The figure is a longitudinal sectional side view taken along the - line in Figure 3.
The figure is a partially cutaway plan view, and Figure 4 is the same as Figure 1.
FIG. FIG. 5 is a diagram corresponding to FIG. 1 showing another embodiment. 1... Engine body, 4... Cylinder, 6... Independent intake passage, 8... Intake expansion chamber, 8a... First volume chamber, 8b... Second volume chamber, 13... Second passage, 1
4... Control valve, 15... Valve shaft, 16...

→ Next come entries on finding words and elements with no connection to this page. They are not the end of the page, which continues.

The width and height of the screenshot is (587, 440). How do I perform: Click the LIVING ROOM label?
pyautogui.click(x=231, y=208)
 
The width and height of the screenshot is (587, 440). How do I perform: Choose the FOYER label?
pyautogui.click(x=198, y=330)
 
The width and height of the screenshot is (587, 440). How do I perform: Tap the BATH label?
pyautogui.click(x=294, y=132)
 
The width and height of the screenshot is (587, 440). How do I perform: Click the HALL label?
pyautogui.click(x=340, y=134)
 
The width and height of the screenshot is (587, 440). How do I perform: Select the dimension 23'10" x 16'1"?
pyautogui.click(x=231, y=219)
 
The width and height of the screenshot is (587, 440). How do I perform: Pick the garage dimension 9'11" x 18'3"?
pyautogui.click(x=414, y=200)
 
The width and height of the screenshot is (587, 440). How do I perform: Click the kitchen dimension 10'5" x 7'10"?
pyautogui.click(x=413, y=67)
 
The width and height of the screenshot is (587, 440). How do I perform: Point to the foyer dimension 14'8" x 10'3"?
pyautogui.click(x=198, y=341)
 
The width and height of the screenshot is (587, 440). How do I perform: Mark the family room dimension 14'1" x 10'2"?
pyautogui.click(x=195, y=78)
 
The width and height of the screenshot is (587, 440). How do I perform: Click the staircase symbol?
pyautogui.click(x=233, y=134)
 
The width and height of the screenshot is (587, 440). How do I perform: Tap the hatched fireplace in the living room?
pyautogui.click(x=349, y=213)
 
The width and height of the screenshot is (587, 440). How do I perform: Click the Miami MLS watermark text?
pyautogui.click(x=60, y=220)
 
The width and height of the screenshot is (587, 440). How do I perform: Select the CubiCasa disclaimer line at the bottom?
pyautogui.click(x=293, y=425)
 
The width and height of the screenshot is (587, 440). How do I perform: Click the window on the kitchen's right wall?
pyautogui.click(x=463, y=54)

...Intake system structure, 17...Tank part, 18...Integrated intake pipe part, 19...Branch intake pipe part, 20...Communication pipe part, 27...Boss part, 28...Rib part.

Claims (1)

[Claims] 1 At least one space formed inside a tank extending in the direction of the cylinder row and each cylinder are connected by each independent intake passage for each cylinder, and the middle of each independent intake passage is connected to a space inside the tank, respectively. In an intake system for a multi-cylinder engine, the boss portion supporting the valve shaft of the control valve is provided with a second passage communicating with the engine, and each second passage is provided with a control valve that opens and closes depending on the operating state of the engine.
The valve shaft is formed integrally with the constituent wall of the tank, and extends continuously in the direction of the cylinder row along the constituent wall of the tank while surrounding the entire circumferential direction of the valve shaft. An intake system for a multi-cylinder engine characterized by connecting the walls of two passages.